I think that this is the best solution for architectures that lack a multiply instruction.

Answer 7

elemakil's comments' code can be found here: https://doc.lagout.org/security/Hackers%20Delight.pdf page 233. "Unsigned divide by 10 [and 11.]"

Answer 8

to expand Alois's answer a bit, we can expand the suggested y = (x * 205) >> 11 for a few more multiples/shifts:

y = (ms *        1) >>  3 // first error 8
y = (ms *        2) >>  4 // 8
y = (ms *        4) >>  5 // 8
y = (ms *        7) >>  6 // 19
y = (ms *       13) >>  7 // 69
y = (ms *       26) >>  8 // 69
y = (ms *       52) >>  9 // 69
y = (ms *      103) >> 10 // 179
y = (ms *      205) >> 11 // 1029
y = (ms *      410) >> 12 // 1029
y = (ms *      820) >> 13 // 1029
y = (ms *     1639) >> 14 // 2739
y = (ms *     3277) >> 15 // 16389
y = (ms *     6554) >> 16 // 16389
y = (ms *    13108) >> 17 // 16389
y = (ms *    26215) >> 18 // 43699
y = (ms *    52429) >> 19 // 262149
y = (ms *   104858) >> 20 // 262149
y = (ms *   209716) >> 21 // 262149
y = (ms *   419431) >> 22 // 699059
y = (ms *   838861) >> 23 // 4194309
y = (ms *  1677722) >> 24 // 4194309
y = (ms *  3355444) >> 25 // 4194309
y = (ms *  6710887) >> 26 // 11184819
y = (ms * 13421773) >> 27 // 67108869

each line is a single, independent, calculation, and you'll see your first "error"/incorrect result at the value shown in the comment. you're generally better off taking the smallest shift for a given error value as this will minimise the extra bits needed to store the intermediate value in the calculation, e.g. (x * 13) >> 7 is "better" than (x * 52) >> 9 as it needs two less bits of overhead, while both start to give wrong answers above 68.

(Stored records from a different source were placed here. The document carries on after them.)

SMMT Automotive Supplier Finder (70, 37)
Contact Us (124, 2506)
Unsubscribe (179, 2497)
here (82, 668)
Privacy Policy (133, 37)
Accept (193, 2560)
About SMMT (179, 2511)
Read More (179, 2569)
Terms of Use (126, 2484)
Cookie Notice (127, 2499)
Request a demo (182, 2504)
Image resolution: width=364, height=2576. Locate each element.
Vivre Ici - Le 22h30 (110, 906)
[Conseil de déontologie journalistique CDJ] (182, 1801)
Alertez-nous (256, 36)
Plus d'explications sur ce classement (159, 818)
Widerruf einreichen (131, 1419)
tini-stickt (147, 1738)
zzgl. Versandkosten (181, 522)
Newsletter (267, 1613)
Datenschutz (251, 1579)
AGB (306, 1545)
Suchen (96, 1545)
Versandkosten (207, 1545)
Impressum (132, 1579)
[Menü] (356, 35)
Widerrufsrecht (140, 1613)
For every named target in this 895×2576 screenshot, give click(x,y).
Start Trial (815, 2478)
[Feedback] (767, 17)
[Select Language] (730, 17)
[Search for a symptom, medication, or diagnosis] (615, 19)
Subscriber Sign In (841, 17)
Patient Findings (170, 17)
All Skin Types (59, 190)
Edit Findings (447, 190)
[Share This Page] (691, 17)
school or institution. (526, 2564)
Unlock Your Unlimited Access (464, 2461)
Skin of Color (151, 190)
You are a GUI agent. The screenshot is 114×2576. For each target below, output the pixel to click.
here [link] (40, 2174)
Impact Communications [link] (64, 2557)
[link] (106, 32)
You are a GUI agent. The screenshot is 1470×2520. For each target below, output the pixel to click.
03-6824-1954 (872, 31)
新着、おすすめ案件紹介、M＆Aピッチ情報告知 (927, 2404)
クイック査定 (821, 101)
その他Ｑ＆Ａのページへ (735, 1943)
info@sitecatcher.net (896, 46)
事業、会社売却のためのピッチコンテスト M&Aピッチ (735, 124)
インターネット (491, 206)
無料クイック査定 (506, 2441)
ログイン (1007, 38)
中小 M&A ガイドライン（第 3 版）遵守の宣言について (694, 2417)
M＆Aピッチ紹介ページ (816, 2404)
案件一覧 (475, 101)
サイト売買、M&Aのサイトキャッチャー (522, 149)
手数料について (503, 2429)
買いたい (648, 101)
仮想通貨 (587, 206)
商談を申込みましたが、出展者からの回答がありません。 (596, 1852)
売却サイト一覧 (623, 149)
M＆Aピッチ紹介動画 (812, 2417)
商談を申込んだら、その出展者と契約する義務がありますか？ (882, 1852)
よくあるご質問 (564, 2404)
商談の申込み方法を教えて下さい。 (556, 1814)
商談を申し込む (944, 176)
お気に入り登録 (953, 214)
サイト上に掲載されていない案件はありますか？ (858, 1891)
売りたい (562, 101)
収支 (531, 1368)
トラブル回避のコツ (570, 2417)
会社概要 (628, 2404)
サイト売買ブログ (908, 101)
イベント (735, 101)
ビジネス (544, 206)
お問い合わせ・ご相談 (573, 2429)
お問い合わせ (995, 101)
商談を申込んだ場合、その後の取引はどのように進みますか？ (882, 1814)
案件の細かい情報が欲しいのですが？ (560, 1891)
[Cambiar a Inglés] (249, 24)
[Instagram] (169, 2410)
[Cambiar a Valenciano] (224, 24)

if you want to calculate more of these, the following (Python) code can be used:

def mul_from_shift(shift):
    mid = 2**shift + 5.
    return int(round(mid / 10.))

and I did the obvious thing for calculating when this approximation starts to go wrong with:

def first_err(mul, shift):
    i = 1
    while True:
        y = (i * mul) >> shift
        if y != i // 10:
            return i
        i += 1

(note that // is used for "integer" division, i.e. it truncates/rounds towards zero)

the reason for the "3/1" pattern in errors (i.e. 8 repeats 3 times followed by 9) seems to be due to the change in bases, i.e. log2(10) is ~3.32. if we plot the errors we get the following:

where the relative error is given by: mul_from_shift(shift) / (1<<shift) - 0.1

Answer 9

Of course you can if you can live with some loss in precision. If you know the value range of your input values you can come up with a bit shift and a multiplication which is exact. Some examples how you can divide by 10, 60, ... like it is described in this blog to format time the fastest way possible.

temp = (ms * 205) >> 11;  // 205/2048 is nearly the same as /10

Answer 10

On architectures that can only shift one place at a time, a series of explicit comparisons against decreasing powers of two multiplied by 10 might work better than the solution form hacker's delight. Assuming a 16 bit dividend:

uint16_t div10(uint16_t dividend) {
  uint16_t quotient = 0;
  #define div10_step(n) \
    do { if (dividend >= (n*10)) { quotient += n; dividend -= n*10; } } while (0)
  div10_step(0x1000);
  div10_step(0x0800);
  div10_step(0x0400);
  div10_step(0x0200);
  div10_step(0x0100);
  div10_step(0x0080);
  div10_step(0x0040);
  div10_step(0x0020);
  div10_step(0x0010);
  div10_step(0x0008);
  div10_step(0x0004);
  div10_step(0x0002);
  div10_step(0x0001);
  #undef div10_step
  if (dividend >= 5) ++quotient; // round the result (optional)
  return quotient;
}

Answer 11

Well division is subtraction, so yes. Shift right by 1 (divide by 2). Now subtract 5 from the result, counting the number of times you do the subtraction until the value is less than 5. The result is number of subtractions you did. Oh, and dividing is probably going to be faster.

A hybrid strategy of shift right then divide by 5 using the normal division might get you a performance improvement if the logic in the divider doesn't already do this for you.